In advance of proposed rulemaking on federal cyber risk management standards, the Financial Services Roundtable (FSR) is urging financial agencies to adopt a risk-based approach to cybersecurity regulation.
Among the financial agencies addressed, FSR sent a letter last week to officials at the Federal Reserve Board of Governors, Office of the Comptroller of Currency, and the Federal Deposition Insurance Corporation.
“A risk-based approach would eschew prescriptive requirements in favor of permitting financial institutions to align their cyber risk strategies with their particular risk profiles,” the letter said. “Rather than imposing a rigid set of requirements that purports to fit the needs of all institutions in this very diverse sector, a risk-based approach would hold institutions accountable to develop a customized, enterprise-wide program of cyber preparedness based on a more accurate assessment of their inherent and residual risks.”
The letter also highlighted the many cybersecurity regulations facing the financial industry.
“The significant efforts undertaken by financial institutions to better coordinate their efforts and continually refine a risk-based approach to cybersecurity have not been reflected in the regulatory landscape,” the letter said. “The financial services sector is now faced with an overlapping and ever-multiplying number of frameworks, guidance and tools, such as the Interagency Guidelines Establishing Information Security Standards, the FFIEC Cybersecurity Assessment Tool, the recently revised New York Department of Financial Services proposed cybersecurity regulations for financial services companies, and the OCC’s guidance on third party relationships and risk management.”
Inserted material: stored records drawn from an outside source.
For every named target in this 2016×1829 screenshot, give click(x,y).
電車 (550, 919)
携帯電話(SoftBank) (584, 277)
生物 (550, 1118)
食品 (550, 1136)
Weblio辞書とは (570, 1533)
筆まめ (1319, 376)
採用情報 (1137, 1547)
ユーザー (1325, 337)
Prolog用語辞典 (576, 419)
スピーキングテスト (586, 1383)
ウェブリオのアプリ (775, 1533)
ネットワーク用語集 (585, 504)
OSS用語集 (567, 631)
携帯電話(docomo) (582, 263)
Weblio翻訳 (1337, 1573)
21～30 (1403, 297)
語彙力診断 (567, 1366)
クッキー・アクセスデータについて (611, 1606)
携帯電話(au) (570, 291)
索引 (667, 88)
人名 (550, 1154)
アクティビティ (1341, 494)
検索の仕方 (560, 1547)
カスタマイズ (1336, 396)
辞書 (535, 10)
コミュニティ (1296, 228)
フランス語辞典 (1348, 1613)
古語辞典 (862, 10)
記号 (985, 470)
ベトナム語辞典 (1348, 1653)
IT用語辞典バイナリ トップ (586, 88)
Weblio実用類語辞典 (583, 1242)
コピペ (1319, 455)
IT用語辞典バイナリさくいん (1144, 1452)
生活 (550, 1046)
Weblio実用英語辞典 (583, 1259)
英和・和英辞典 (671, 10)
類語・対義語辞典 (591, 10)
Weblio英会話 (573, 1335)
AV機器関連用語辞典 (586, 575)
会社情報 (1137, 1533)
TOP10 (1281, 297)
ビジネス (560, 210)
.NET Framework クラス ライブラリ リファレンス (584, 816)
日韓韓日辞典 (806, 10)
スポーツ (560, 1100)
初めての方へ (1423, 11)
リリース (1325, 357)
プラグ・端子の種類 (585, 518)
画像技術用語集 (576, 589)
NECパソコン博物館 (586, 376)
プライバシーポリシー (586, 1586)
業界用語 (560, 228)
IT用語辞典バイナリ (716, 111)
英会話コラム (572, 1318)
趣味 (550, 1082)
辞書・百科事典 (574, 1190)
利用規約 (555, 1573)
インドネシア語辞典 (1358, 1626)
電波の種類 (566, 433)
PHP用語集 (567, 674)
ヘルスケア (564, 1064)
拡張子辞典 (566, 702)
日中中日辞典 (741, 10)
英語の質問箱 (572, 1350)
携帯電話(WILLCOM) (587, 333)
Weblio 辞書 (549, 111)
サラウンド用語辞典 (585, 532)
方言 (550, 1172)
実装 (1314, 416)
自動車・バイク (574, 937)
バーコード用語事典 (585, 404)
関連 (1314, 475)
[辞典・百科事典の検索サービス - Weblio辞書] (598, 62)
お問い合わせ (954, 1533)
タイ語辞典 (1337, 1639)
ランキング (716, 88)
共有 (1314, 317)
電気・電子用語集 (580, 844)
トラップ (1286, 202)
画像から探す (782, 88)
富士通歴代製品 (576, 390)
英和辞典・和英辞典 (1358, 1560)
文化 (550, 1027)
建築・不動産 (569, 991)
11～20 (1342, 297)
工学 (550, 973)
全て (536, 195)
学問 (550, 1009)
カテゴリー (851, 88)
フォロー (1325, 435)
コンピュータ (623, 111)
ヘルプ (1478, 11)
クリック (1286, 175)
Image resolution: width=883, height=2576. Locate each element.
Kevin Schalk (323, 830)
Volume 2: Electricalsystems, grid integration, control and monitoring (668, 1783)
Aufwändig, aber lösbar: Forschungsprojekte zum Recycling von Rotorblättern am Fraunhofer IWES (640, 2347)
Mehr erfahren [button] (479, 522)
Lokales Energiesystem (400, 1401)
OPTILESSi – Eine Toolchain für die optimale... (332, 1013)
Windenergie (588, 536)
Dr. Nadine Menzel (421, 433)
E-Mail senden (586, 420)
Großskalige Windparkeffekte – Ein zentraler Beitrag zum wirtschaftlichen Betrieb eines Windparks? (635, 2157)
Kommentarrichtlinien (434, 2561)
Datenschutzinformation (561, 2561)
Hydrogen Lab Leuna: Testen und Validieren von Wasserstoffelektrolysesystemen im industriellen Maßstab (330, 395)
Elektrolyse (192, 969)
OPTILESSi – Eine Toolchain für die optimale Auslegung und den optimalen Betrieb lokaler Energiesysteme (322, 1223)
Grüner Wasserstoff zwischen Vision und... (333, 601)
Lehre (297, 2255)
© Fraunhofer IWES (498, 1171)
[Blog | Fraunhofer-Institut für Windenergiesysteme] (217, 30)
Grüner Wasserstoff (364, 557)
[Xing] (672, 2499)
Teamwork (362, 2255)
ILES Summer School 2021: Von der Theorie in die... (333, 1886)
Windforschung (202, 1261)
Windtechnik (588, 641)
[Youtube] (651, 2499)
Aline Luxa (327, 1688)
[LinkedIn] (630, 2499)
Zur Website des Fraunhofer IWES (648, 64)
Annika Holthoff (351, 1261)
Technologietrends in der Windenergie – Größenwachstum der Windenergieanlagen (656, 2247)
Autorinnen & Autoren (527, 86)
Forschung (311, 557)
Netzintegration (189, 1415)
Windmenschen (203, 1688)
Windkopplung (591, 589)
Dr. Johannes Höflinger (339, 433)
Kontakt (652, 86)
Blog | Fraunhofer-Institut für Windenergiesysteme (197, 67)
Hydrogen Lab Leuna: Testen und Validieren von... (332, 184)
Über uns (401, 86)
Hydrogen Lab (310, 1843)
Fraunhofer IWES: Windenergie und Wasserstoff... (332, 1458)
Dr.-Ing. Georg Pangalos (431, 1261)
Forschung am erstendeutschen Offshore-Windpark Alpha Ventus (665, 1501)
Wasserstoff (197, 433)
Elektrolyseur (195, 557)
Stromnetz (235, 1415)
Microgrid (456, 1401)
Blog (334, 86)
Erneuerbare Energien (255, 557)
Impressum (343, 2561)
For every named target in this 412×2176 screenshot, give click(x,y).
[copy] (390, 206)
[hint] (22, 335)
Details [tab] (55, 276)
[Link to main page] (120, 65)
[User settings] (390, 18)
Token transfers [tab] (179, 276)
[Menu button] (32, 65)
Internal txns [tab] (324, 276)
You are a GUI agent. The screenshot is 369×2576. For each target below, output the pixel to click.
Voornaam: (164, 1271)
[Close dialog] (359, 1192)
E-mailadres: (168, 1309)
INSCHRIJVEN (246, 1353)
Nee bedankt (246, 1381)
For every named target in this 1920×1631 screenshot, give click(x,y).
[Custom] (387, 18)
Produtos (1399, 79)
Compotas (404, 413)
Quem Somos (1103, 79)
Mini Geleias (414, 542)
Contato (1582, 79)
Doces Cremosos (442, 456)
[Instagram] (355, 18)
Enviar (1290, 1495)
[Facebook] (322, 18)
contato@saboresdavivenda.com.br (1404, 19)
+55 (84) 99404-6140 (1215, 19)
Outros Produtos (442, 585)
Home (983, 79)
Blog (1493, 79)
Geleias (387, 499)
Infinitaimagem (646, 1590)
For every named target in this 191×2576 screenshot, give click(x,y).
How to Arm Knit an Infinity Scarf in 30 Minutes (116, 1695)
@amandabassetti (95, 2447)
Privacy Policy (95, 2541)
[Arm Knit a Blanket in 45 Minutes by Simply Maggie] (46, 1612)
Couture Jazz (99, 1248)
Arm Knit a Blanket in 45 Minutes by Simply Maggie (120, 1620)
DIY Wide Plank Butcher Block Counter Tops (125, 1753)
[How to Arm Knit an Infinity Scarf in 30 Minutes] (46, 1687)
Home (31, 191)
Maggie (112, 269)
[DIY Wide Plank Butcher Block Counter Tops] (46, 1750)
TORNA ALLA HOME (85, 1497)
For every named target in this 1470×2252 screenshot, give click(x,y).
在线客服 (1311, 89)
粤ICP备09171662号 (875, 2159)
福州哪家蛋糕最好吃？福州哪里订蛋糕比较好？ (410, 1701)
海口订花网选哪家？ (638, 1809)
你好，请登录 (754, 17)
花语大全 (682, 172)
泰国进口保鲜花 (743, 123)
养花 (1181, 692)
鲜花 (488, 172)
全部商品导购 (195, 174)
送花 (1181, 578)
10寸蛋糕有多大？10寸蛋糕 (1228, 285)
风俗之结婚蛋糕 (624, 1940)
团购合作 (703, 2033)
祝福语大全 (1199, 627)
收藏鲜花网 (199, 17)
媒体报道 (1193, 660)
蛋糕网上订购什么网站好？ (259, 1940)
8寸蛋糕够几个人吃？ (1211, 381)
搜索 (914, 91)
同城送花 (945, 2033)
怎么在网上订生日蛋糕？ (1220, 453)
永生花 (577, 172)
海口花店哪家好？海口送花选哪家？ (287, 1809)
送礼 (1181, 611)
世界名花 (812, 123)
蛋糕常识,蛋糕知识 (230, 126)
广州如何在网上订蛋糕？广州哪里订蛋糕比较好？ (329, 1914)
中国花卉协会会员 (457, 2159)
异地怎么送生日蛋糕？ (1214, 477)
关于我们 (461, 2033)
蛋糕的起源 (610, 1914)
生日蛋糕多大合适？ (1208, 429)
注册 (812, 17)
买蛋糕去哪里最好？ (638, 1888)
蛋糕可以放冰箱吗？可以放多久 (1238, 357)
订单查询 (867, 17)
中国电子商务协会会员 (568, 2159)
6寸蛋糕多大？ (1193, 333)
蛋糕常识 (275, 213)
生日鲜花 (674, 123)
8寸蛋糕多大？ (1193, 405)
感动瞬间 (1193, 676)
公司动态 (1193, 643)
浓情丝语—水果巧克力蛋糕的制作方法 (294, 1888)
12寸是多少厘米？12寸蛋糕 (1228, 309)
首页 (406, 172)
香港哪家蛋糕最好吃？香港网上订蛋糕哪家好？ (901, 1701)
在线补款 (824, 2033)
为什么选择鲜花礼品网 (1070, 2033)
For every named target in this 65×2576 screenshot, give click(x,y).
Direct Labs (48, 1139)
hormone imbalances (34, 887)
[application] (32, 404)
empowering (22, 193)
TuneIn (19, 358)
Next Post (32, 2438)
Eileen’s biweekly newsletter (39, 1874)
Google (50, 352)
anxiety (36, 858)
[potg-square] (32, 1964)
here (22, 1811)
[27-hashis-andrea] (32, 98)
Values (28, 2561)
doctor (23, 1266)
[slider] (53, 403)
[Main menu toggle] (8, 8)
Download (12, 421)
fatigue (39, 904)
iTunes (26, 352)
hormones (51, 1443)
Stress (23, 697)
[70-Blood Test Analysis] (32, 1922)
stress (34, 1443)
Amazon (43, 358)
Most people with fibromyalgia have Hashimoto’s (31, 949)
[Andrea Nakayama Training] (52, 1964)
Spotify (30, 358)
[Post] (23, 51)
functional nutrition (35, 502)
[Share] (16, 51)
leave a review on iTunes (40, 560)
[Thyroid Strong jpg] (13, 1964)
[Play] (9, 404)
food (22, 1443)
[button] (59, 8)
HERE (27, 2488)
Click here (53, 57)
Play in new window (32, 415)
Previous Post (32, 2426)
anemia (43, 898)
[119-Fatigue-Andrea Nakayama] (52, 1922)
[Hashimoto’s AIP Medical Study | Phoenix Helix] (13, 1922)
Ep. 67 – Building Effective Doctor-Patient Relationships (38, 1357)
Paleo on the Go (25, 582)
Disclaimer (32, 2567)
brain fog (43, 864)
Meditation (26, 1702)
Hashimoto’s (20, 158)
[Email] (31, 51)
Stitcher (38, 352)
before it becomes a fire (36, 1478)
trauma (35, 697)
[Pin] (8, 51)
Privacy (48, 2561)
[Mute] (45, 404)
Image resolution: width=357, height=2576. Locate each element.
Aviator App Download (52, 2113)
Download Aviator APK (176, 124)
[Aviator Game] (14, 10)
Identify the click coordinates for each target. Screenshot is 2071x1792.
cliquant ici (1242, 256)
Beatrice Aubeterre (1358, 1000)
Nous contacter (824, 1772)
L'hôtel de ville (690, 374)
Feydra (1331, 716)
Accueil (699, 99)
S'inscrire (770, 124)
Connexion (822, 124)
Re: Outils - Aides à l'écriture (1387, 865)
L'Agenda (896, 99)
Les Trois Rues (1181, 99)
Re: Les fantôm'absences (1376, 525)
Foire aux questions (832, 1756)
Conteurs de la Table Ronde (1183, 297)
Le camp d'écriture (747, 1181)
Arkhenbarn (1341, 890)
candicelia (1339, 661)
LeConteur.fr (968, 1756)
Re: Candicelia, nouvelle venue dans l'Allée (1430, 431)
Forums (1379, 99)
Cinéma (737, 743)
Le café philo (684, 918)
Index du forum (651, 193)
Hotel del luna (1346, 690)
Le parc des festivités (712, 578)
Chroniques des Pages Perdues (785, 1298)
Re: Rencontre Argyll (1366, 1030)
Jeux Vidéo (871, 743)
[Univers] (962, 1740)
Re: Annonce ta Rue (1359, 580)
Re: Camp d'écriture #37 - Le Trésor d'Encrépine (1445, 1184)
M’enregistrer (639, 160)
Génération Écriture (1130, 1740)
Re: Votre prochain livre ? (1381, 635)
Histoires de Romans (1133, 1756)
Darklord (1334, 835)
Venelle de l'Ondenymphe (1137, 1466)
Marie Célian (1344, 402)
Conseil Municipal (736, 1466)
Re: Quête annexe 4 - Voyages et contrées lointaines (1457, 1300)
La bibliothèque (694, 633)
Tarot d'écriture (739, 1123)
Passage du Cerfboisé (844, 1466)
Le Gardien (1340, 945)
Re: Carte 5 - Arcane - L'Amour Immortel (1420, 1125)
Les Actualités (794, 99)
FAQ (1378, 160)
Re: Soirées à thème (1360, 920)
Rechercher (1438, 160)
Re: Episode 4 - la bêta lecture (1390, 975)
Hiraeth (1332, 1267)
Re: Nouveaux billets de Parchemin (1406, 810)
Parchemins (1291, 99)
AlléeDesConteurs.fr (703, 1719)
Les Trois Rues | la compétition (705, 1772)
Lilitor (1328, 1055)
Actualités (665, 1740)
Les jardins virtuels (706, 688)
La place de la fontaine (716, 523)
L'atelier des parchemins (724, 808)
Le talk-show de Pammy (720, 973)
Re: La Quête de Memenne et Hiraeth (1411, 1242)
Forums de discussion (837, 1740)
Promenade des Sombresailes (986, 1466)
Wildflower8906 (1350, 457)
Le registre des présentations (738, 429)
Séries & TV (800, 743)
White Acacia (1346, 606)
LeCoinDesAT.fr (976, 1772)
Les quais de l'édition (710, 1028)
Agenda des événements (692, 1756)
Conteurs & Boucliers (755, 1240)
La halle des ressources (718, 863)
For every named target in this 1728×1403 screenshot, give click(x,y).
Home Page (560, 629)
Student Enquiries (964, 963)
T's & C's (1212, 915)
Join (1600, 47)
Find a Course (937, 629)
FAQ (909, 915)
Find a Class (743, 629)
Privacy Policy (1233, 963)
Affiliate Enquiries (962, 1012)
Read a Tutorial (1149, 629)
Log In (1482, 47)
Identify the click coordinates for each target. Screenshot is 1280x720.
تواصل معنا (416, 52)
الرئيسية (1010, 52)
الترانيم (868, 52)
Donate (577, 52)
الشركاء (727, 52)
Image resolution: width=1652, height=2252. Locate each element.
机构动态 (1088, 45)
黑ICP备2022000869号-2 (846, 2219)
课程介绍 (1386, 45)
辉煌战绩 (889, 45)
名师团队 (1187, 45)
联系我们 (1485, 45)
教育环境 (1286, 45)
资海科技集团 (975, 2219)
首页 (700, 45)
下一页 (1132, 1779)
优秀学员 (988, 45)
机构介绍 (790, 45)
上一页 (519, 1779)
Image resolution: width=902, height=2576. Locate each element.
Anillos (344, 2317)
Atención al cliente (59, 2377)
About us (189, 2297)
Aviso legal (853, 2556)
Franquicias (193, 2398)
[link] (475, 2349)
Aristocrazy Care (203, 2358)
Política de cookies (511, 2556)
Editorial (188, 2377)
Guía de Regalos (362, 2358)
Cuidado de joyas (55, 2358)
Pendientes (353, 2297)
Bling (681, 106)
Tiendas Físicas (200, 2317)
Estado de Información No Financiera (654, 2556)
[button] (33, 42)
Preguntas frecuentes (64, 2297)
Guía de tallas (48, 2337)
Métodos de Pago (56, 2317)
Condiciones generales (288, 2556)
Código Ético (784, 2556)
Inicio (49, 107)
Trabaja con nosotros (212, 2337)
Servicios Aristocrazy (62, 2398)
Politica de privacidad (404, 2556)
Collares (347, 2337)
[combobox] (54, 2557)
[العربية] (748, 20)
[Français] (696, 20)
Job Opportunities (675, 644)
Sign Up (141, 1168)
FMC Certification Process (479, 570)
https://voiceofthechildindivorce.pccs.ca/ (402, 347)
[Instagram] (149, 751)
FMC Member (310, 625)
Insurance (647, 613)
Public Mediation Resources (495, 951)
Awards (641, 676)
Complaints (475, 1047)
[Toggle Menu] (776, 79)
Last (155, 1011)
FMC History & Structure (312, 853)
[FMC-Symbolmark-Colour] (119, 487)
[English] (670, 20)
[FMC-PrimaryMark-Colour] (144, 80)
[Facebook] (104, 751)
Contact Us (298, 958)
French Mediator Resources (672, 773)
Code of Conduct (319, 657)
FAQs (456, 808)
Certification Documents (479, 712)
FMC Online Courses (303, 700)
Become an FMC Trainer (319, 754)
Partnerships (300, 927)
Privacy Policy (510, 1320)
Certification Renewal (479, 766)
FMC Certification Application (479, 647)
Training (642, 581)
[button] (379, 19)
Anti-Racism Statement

While these regulations can be effective in preventing cyberattacks, there may be duplication.
“When layered upon one another, however, they create differing and potentially conflicting approaches to cybersecurity, requiring firms’ information security professionals and operating staffs to spend substantial time and resources complying with each individual regulatory requirement instead of developing new methods of mitigating the ever-changing cyber risks,” the letter said. “In short, the focus becomes compliance with an array of disparate requirements rather than development of a comprehensive, tailored cybersecurity program for the company.”
FSR’s technology policy division BITS calls for a temporarily pause in regulatory proceedings and asks for the agencies to engage in a dialogue with the financial services sector to come up with a risk-based approach to cyber risk management.
“We fully support collaborating and coalescing around clear and more consistent standards that simplify execution and translates into improved critical infrastructure protection,” the letter said.